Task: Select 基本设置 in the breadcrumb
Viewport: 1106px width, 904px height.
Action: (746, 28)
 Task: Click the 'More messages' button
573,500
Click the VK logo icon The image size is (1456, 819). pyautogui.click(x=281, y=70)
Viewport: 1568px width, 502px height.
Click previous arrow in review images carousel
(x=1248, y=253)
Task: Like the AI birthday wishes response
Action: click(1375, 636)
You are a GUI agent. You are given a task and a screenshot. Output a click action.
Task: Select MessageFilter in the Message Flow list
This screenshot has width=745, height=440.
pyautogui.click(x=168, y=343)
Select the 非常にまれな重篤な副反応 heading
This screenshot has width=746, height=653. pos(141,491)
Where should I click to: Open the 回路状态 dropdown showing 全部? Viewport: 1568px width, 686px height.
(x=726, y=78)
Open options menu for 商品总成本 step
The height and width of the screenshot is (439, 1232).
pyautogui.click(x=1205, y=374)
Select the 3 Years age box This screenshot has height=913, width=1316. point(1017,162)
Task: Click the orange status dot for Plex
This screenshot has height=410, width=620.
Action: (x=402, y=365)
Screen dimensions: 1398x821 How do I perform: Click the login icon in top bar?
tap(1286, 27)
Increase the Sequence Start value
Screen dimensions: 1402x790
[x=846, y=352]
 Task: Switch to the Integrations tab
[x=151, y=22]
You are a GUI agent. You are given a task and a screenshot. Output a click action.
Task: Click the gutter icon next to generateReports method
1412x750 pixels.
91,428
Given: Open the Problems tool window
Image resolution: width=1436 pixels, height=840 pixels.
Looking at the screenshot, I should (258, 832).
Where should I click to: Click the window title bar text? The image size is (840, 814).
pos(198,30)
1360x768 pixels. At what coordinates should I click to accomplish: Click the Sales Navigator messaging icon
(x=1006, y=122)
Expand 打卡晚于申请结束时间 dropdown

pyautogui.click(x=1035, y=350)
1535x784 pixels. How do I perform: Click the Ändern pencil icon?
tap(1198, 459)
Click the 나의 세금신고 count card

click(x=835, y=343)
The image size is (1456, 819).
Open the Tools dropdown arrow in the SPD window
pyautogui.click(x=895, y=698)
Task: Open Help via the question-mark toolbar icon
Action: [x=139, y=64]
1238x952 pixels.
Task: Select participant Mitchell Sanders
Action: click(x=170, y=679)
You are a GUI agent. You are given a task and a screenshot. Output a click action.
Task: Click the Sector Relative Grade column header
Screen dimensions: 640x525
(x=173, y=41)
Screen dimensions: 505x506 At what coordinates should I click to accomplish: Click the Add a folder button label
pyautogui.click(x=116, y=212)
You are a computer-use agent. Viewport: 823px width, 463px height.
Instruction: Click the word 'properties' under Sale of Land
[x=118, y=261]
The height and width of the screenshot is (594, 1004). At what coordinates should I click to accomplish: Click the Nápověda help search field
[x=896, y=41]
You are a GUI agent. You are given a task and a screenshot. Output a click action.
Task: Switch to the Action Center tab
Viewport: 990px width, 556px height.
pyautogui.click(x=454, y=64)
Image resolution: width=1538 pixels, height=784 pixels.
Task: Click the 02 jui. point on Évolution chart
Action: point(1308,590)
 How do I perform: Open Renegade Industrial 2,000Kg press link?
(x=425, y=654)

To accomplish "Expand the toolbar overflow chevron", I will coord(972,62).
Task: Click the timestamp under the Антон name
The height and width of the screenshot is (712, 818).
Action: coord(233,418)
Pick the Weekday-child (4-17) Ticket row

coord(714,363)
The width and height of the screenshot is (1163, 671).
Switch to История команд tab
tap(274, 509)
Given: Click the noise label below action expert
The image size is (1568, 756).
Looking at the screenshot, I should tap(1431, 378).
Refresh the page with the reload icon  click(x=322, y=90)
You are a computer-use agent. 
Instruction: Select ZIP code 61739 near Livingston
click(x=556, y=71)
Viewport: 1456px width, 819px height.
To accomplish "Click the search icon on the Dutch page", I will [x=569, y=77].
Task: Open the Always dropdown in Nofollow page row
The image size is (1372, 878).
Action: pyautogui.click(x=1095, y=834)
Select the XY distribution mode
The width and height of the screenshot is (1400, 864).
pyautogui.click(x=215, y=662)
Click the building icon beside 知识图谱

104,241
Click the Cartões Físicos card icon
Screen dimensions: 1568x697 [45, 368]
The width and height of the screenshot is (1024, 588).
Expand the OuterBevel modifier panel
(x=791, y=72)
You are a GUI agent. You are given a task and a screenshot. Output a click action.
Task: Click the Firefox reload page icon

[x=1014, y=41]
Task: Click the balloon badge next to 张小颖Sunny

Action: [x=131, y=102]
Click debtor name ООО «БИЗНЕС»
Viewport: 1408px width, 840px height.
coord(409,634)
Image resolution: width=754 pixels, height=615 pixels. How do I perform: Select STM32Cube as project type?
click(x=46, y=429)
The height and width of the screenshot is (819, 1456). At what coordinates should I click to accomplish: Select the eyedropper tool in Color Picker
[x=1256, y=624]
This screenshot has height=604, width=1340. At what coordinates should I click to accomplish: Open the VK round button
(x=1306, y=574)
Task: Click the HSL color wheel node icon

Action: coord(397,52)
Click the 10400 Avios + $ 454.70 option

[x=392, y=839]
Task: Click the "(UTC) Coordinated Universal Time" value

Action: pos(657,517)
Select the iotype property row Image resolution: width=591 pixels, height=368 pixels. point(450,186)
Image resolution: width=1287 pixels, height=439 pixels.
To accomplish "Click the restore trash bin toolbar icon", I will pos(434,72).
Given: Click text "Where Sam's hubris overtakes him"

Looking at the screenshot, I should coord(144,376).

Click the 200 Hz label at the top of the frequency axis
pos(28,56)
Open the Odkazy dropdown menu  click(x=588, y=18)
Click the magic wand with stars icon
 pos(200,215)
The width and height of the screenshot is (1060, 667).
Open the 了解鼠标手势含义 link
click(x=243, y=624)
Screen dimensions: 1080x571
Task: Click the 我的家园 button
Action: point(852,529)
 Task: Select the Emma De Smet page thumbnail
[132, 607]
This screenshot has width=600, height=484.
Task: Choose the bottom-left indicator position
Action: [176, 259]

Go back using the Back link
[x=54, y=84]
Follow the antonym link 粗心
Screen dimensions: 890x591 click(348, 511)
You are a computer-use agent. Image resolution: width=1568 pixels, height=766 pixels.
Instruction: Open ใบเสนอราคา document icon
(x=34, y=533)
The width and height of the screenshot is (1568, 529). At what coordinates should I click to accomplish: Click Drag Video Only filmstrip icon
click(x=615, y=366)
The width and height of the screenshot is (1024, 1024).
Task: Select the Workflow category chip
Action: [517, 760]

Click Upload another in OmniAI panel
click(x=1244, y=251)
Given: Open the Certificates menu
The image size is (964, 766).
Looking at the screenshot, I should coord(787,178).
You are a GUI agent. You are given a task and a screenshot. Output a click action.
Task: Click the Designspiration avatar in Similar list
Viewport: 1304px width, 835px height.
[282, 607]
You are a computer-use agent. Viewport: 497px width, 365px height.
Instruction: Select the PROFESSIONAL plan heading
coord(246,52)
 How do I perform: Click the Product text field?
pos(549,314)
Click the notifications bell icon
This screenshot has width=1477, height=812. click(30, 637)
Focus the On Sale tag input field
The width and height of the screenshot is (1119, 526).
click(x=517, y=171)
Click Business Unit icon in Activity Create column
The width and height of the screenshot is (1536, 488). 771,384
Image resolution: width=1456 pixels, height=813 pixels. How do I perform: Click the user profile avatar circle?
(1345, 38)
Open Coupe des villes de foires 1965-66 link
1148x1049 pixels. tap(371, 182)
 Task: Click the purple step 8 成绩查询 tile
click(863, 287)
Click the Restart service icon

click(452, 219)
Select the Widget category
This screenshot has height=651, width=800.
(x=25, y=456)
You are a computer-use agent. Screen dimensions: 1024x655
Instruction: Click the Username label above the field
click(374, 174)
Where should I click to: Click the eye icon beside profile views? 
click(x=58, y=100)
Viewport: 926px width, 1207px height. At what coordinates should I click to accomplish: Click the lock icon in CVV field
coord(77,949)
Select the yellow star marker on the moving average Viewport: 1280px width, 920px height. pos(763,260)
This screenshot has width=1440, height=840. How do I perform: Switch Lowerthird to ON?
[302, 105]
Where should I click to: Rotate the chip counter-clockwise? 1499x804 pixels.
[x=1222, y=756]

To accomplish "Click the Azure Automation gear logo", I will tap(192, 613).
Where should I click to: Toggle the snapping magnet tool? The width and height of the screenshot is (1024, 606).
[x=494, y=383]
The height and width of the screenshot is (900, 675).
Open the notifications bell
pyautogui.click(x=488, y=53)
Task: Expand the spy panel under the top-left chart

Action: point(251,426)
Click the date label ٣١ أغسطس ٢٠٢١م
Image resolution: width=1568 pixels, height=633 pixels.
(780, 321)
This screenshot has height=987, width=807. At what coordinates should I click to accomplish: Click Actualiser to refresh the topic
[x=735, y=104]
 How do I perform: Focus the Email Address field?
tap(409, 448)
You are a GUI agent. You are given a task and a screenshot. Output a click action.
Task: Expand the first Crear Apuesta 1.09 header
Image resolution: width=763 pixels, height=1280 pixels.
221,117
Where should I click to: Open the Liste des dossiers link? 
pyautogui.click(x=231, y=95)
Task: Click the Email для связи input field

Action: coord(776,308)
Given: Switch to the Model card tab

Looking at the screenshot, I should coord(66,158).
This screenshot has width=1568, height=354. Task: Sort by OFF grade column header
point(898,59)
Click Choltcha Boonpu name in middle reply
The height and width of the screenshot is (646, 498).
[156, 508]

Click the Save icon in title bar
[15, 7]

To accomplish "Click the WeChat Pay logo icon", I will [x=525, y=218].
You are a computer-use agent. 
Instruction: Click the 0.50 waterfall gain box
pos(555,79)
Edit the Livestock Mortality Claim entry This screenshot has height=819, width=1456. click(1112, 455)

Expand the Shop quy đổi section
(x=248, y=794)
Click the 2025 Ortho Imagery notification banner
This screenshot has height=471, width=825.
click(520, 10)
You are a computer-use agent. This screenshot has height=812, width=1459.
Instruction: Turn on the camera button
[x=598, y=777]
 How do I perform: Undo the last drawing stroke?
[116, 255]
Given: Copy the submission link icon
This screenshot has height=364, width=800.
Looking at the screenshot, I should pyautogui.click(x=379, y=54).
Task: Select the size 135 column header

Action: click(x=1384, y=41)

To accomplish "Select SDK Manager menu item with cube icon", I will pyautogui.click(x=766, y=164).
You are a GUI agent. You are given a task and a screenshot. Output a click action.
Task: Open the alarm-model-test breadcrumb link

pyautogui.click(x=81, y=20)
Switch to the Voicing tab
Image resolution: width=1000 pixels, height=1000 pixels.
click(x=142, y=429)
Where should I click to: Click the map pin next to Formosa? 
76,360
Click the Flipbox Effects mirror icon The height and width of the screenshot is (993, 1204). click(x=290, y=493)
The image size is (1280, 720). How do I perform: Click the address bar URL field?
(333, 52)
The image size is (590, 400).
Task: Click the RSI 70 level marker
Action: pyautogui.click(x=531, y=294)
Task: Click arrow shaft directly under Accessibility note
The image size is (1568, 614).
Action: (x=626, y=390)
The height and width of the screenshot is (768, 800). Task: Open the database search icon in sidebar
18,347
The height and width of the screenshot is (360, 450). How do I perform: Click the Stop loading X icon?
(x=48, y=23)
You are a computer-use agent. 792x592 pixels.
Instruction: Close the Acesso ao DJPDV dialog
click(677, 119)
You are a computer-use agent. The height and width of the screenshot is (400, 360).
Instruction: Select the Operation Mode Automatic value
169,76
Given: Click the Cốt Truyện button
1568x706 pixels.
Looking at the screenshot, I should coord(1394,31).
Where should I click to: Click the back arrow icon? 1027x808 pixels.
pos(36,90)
....
Could you change "eyedropper" to "pipette" in everything from the line containing "Image resolution: width=754" down to the line containing "I will pos(434,72).", and give back only those lines with nothing else altered?

Image resolution: width=754 pixels, height=615 pixels. How do I perform: Select STM32Cube as project type?
click(x=46, y=429)
The height and width of the screenshot is (819, 1456). At what coordinates should I click to accomplish: Select the pipette tool in Color Picker
[x=1256, y=624]
This screenshot has height=604, width=1340. At what coordinates should I click to accomplish: Open the VK round button
(x=1306, y=574)
Task: Click the HSL color wheel node icon

Action: coord(397,52)
Click the 10400 Avios + $ 454.70 option

[x=392, y=839]
Task: Click the "(UTC) Coordinated Universal Time" value

Action: pos(657,517)
Select the iotype property row Image resolution: width=591 pixels, height=368 pixels. point(450,186)
Image resolution: width=1287 pixels, height=439 pixels.
To accomplish "Click the restore trash bin toolbar icon", I will pos(434,72).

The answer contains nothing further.